Source material ->
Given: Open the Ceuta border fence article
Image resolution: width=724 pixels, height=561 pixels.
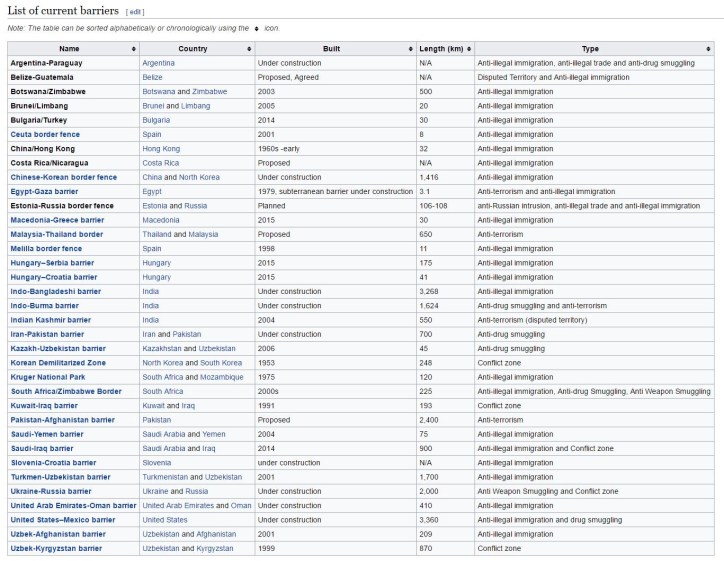Looking at the screenshot, I should (45, 134).
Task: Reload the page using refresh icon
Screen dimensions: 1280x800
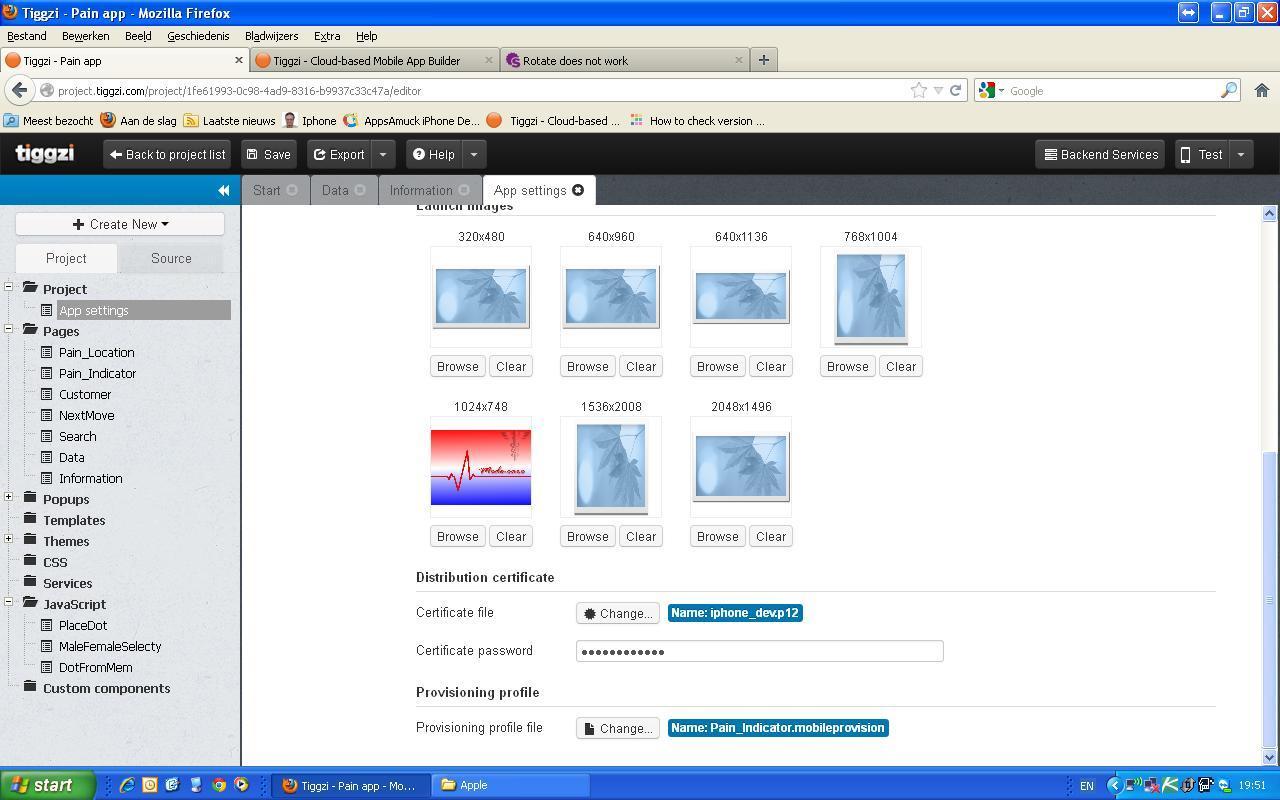Action: click(955, 90)
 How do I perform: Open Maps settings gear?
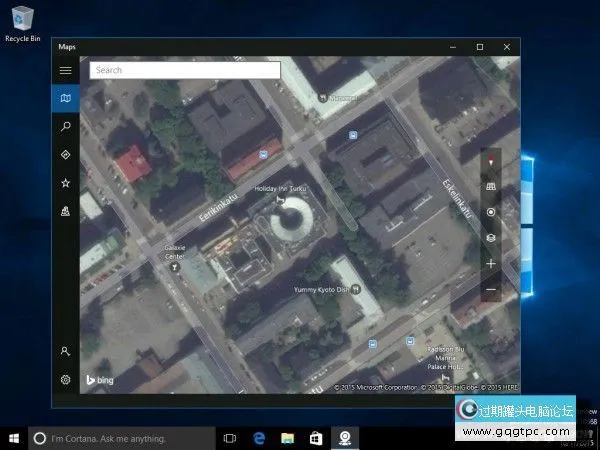tap(66, 380)
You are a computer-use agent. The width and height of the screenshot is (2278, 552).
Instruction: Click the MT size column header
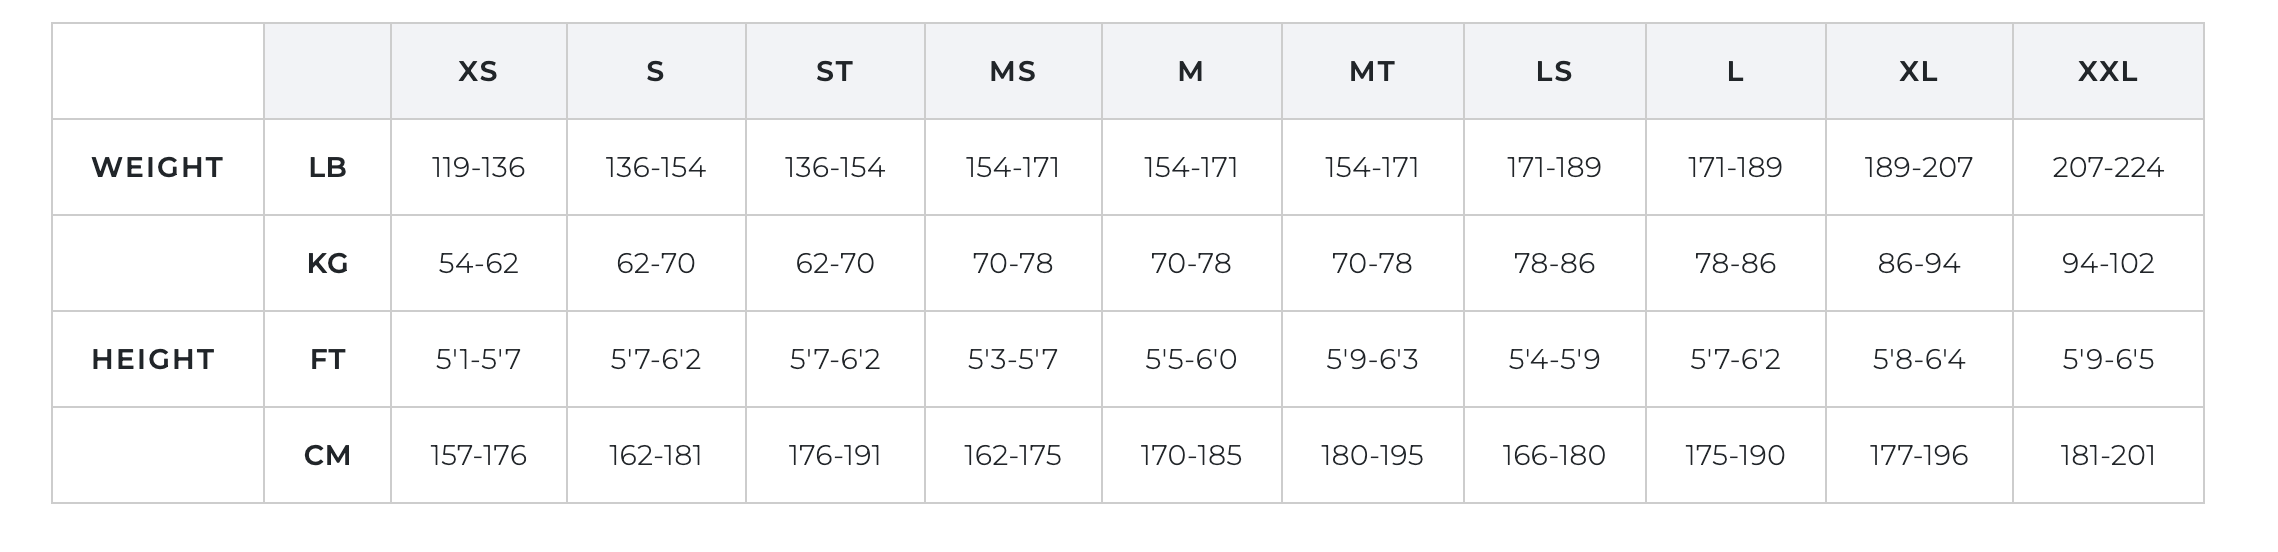pos(1371,72)
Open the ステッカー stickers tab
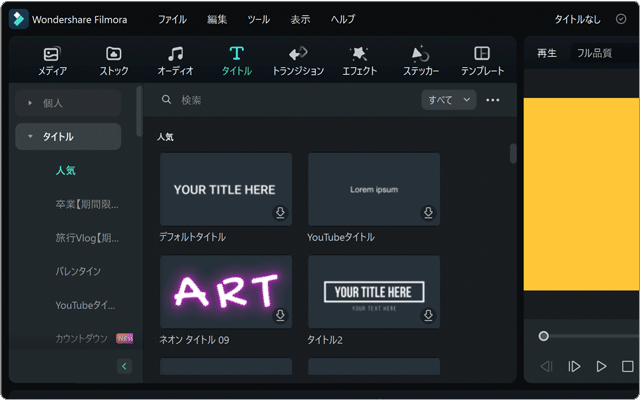This screenshot has width=640, height=400. [x=421, y=60]
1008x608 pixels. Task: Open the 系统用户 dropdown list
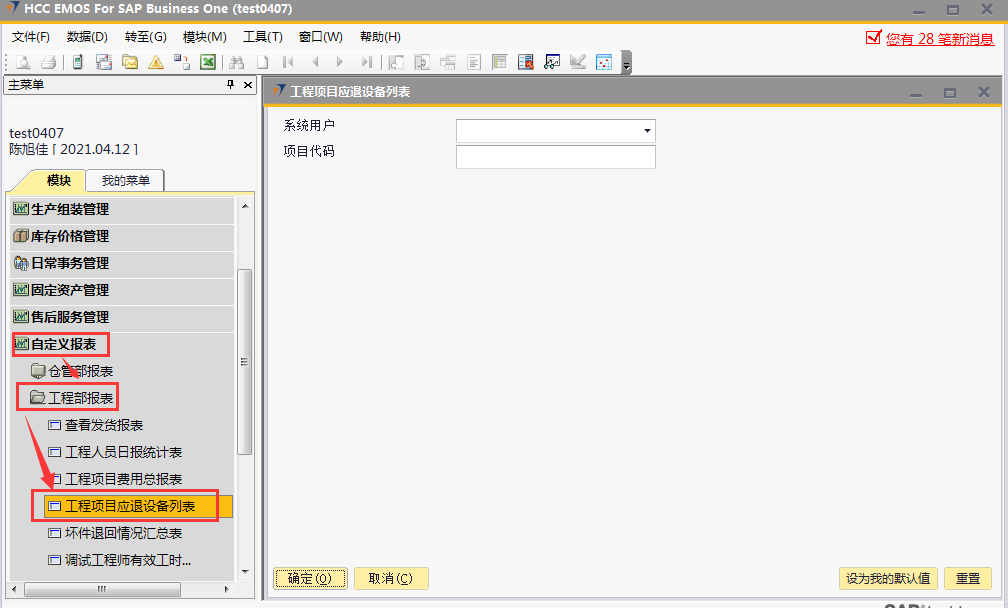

Task brief ->
An exact copy of every record above is required, with all pictures omitted.

Problem solution ->
Given: Open the Ceuta border fence article
Image resolution: width=724 pixels, height=561 pixels.
Looking at the screenshot, I should (45, 134).
Task: Reload the page using refresh icon
Screen dimensions: 1280x800
Action: click(955, 90)
 How do I perform: Open Maps settings gear?
tap(66, 380)
You are a computer-use agent. The width and height of the screenshot is (2278, 552).
Instruction: Click the MT size column header
pos(1371,72)
Open the ステッカー stickers tab
This screenshot has width=640, height=400. [x=421, y=60]
1008x608 pixels. Task: Open the 系统用户 dropdown list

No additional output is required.